EPA to reconsider sulfoxaflor insecticide risks

Agency violated the law when it expanded uses of the pesticide in 2019, court rules

by Britt E. Erickson
December 22, 2022

 

The US Environmental Protection Agency broke the law when it allowed new uses of the insecticide sulfoxaflor in 2019, a federal appeals court ruled Dec. 21. The agency failed to assess the risks of the pesticide to endangered species, and it did not give the public a chance to comment on the decision, the US Court of Appeals for the 9th Circuit said.

The chemical structure of sulfoxaflor.

The court ordered the EPA to give the public a chance to comment on the expanded uses of sulfoxaflor within 180 days.

The EPA has already started evaluating the risks of sulfoxaflor to endangered species. It released a draft assessment in July, 3 years after it allowed the new uses. That assessment found sulfoxaflor could harm nearly one third of threatened and endangered species and put 24 endangered insect species in jeopardy of extinction. The agency says it is working with Corteva Agriscience, maker of sulfoxaflor, to determine what actions are necessary to protect endangered species.

(Saved data)
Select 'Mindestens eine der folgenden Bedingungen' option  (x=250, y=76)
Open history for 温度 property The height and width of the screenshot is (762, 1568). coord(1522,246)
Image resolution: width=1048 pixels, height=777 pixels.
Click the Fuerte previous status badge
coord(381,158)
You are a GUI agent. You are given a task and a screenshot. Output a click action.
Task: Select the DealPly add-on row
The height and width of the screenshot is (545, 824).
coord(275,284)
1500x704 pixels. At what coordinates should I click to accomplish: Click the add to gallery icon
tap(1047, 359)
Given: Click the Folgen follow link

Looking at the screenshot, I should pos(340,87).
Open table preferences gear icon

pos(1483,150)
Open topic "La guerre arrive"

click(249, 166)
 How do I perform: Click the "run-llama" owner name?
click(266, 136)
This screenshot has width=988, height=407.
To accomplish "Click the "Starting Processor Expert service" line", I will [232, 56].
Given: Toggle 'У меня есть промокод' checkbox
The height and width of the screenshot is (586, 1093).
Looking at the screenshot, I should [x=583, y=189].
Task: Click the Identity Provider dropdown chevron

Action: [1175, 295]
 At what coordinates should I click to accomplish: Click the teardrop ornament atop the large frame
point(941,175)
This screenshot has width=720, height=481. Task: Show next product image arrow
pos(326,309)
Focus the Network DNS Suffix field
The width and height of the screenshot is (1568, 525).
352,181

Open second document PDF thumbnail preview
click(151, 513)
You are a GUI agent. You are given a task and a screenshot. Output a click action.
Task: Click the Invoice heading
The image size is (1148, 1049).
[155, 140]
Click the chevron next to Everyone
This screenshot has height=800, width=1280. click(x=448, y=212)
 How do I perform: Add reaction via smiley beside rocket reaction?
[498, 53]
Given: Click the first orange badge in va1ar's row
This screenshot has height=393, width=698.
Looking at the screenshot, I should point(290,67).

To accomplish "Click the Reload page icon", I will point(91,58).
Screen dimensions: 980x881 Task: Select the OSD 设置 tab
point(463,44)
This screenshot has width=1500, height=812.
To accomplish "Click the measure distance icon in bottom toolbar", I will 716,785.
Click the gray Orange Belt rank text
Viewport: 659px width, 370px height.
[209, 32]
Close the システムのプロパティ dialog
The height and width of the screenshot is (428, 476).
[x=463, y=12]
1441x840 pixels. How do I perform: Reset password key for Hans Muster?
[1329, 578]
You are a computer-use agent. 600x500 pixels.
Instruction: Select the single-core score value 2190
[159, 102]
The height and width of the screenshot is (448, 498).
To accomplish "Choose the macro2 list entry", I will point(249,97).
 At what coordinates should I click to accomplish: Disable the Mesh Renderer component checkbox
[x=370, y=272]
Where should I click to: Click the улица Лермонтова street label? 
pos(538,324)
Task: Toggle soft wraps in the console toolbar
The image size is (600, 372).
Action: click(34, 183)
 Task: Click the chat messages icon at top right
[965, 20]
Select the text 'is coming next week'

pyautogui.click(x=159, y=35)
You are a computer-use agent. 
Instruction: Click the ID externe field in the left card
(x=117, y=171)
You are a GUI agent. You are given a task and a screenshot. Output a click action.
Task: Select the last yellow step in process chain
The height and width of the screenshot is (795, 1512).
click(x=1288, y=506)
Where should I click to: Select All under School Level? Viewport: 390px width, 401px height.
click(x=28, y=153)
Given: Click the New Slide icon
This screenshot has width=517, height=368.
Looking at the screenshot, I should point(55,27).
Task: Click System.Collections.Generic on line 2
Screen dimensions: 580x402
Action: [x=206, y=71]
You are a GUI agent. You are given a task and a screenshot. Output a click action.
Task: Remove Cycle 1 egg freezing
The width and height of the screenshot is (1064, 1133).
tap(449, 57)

# [REQUIRED ACTION 1]
According to the sulfoxaflor article, how many endangered insect species did the EPA's draft assessment say sulfoxaflor could put in jeopardy of extinction?
# [REQUIRED ACTION 2]
Transcribe the sulfoxaflor article word for word, everything from "EPA to reconsider" down to "9th Circuit said.".
# [REQUIRED ACTION 3]
Write the next part of the sulfoxaflor article, continuing after its last sentence.

# [ANSWER BOX 1]
24 endangered insect species.

# [ANSWER BOX 2]
EPA to reconsider sulfoxaflor insecticide risks

Agency violated the law when it expanded uses of the pesticide in 2019, court rules

by Britt E. Erickson
December 22, 2022

 

The US Environmental Protection Agency broke the law when it allowed new uses of the insecticide sulfoxaflor in 2019, a federal appeals court ruled Dec. 21. The agency failed to assess the risks of the pesticide to endangered species, and it did not give the public a chance to comment on the decision, the US Court of Appeals for the 9th Circuit said.

# [ANSWER BOX 3]
Sulfoxaflor is a less-toxic alternative to organophosphate and neonicotinoid pesticides, but environmental groups have long raised concerns about its potential to harm bees and other pollinators. The EPA removed the pesticide from the market in 2015 because of those concerns and then allowed a few uses with restrictions in 2016. The agency removed those restrictions and allowed new uses in 2019 under the administration of former president Donald J. Trump.

The Center for Food Safety and the Center for Biological Diversity, environmental groups that challenged the 2019 decision, celebrated the Dec. 21 ruling as a major legal victory.

“This decision is a huge win for monarch butterflies, rusty patched bumblebees, and all the other struggling populations of insects and birds constantly under threat from harmful insecticides,” Stephanie Parent, a senior attorney at the Center for Biological Diversity and co-counsel on the case, says in a statement. “It’s long past time for the EPA to take meaningful action to protect our most imperiled wildlife.”